Executed in 1989, Drain relates to an important series of works Gober completed in the 1980s in which the artist meditated on the nature of domesticity, in addition to wider socio-political themes. First unveiled in the mid-1980s, this group (which included renditions of kitchen and bathroom sinks, urinals, and other seemingly ubiquitous pieces of domestic plumbing) offered a whole new hypothesis for sculpture. With works such as the present lot, Gober is drawn to a vocabulary of functional forms (beds, chairs, playpens, drains, urinals, doors, conduits) that, in his hands, take on grave emotional beauty. Each of his sculptures, in its own way, is a portrait of an emotion or a human condition, whether it be the isolation of childhood or the seductive power of the reimagined fact.

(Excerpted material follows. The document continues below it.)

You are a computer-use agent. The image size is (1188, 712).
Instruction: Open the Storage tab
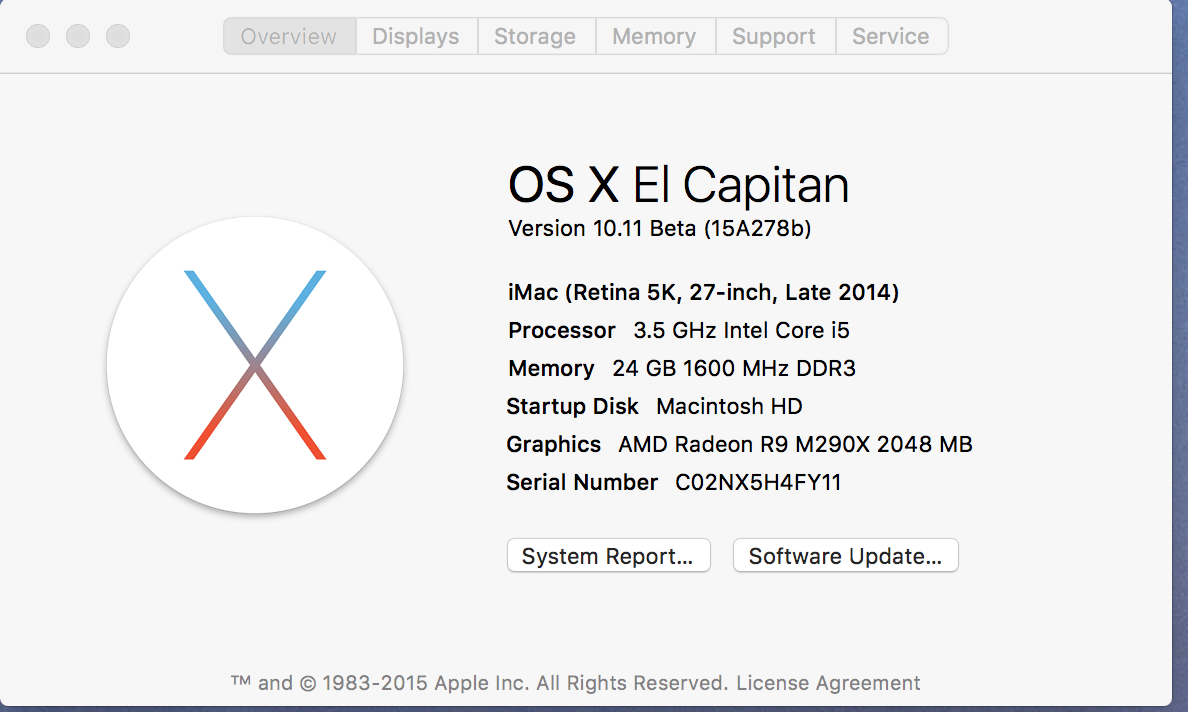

Drain was executed at the height of the AIDS pandemic of the 1980s. For Gober, works such as this symbolize become the direct opposite of the objects which inspired them. Just like his Sink series, in which he subverted the porcelain receptacles’ that act as the modern repository for the elimination of dirt and waste, the artist poses questions far deeper than the works at first glance suggest. Along with his Sinks, Drain seems to issue forth from some nightmarish dream, in which the dirty body can never be cleansed, and may point to the inability of the body’s immune system to eradicate diseases like the AIDS virus from the body. Gober recalls: "It seemed that every other day someone I knew or someone that a friend of mine knew was getting severely sick, really fast and most of them were gay men. Young men were dying all around me from causes unknown and the world seemed to be either in denial or revulsion. … It was a situation that is very hard to recreate in words. So when I am asked to look back and 'explain' my sculptures of sinks, this situation reasserts itself. What do you do when you stand in front of a sink? You clean yourself. I seemed to be obsessed with making objects that embodied that broken promise." (R. Gober, quoted in T. Vischer (ed.), Robert Gober: Sculptures and Installations, 1979-2007, exh. cat., Schaulager Basel, 2007, p. 60).

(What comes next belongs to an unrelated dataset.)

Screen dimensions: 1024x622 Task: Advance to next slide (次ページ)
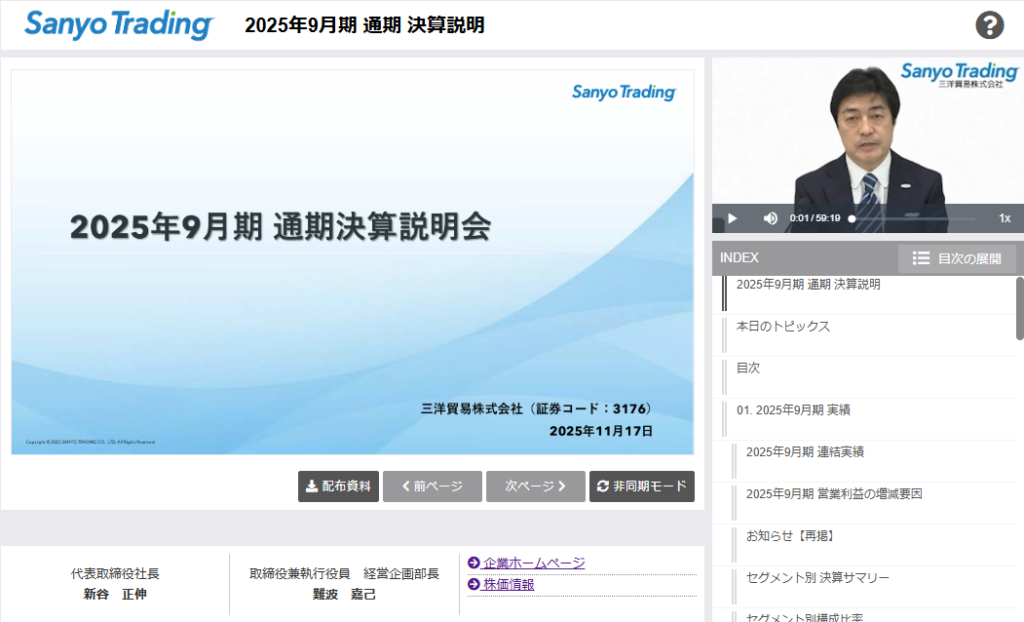click(535, 486)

Robert Gober's fascination with the domestic trappings of the family home began to emerge in the 1970s while he was building and selling miniature dollhouses. In 1983, he made his first sculpture of a sink, titled The Small Sink, which was a rather rough, unrefined version of the sinks he would begin in earnest in 1984. For the most part, Gober's objects are based on his childhood memories. He vividly recalled the porcelain washbasin from his grandparents' home and a nearly identical version that his father had installed in his basement workshop. Gober recalls: "One of my earliest memories is of standing in front of the counter that held our kitchen sink. The top of my head was much lower than the height of the sink, where I would watch my mother for countless hours. I remember thinking that life would be different when I could see for myself the interior of the sink." (R. Gober, quoted in T. Vischer, (ed.), ibid.).